The features of random chemical modification are defined with reference to acetylation of bovine hemoglobin, which has been performed in a random manner so that all of the amino groups that participate in functional chloride binding (i.e., those that are oxygen-linked) could be identified. Random chemical modification, which has objectives different from those of both specific (selective) and extensive chemical modification, has been achieved for bovine hemoglobin with the mild reagent,¹⁴C-methyl acetate phosphate; retention of function was demonstrated by a Hill coefficient ofn=2.2 for the modified hemoglobin. After removal of unmodified Hb chains, the mixture of randomly modified acetylated α or β chains was subjected to tandem treatment with trypsin and chymotrypsin. Peptides were purified by HPLC and identified by amino acid analysis. The amount of radioactivity in the acetylated amino group of a purified peptide was taken as an estimate of the degree of chloride binding. For bovine Hb, two amino groups of the α-chain (Val-1 and Lys-99) and three amino groups of the β-chain (Met-1, Lys-81, and Lys-103) were shown to be oxygen-linked (i.e., to have incorporated significantly more radioactivity in the deoxy conformation compared to the same site in the oxy conformation).

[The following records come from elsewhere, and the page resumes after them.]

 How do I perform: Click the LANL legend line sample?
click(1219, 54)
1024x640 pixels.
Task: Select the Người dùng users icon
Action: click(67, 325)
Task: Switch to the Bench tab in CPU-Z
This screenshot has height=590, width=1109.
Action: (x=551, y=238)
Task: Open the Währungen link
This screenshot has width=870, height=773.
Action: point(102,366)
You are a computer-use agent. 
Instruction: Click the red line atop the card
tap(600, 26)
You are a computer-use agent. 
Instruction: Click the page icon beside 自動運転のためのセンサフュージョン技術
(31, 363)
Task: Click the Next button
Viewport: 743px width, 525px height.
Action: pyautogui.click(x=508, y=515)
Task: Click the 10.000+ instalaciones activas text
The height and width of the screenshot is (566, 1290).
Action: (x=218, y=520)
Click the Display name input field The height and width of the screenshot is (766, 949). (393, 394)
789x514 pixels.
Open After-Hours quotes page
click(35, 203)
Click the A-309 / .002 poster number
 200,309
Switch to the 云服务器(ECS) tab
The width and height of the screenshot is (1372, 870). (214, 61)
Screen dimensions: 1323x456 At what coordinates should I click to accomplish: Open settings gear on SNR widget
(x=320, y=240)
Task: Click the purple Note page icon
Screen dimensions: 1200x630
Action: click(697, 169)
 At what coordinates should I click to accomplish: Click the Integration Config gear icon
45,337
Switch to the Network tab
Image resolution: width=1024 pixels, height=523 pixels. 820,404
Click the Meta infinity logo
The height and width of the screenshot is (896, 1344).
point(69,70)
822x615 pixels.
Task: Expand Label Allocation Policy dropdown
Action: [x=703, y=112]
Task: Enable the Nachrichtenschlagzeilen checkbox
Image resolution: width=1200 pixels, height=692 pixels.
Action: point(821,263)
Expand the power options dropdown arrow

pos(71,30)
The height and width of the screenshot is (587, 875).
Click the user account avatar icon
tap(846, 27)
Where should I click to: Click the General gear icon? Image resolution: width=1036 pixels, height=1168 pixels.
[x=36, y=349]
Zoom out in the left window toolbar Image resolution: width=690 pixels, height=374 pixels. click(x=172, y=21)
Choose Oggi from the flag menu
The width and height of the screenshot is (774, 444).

Three of these sites were already known chloride-binding sites [i.e., Val-1(α), the N-terminus of the α-chain, and two sites between the 2 β-chains of bovine hemoglobin, Met-1(β) and Lys-81(β); these findings support the conclusions of the random modification approach. Two other chloride-binding sites, Lys-99(α) and Lys-103(β), align the sides of the central dyad axis connecting the two well-known major chloride-binding sites of bovine Hb. The interrelationship of these five chloride-binding sites was assessed by improved molecular graphics. When viewed through the central dyad axis, the functional chloride-binding sites in the central cavity appear to be symmetrically related and to connect the two major chloride-binding sites. Modifiers or mutants that are directed at these regions in the central dyad axis may favor the deoxy conformation to provide a lower oxygen affinity by preventing the constriction of the central cavity that normally occurs upon oxygenation.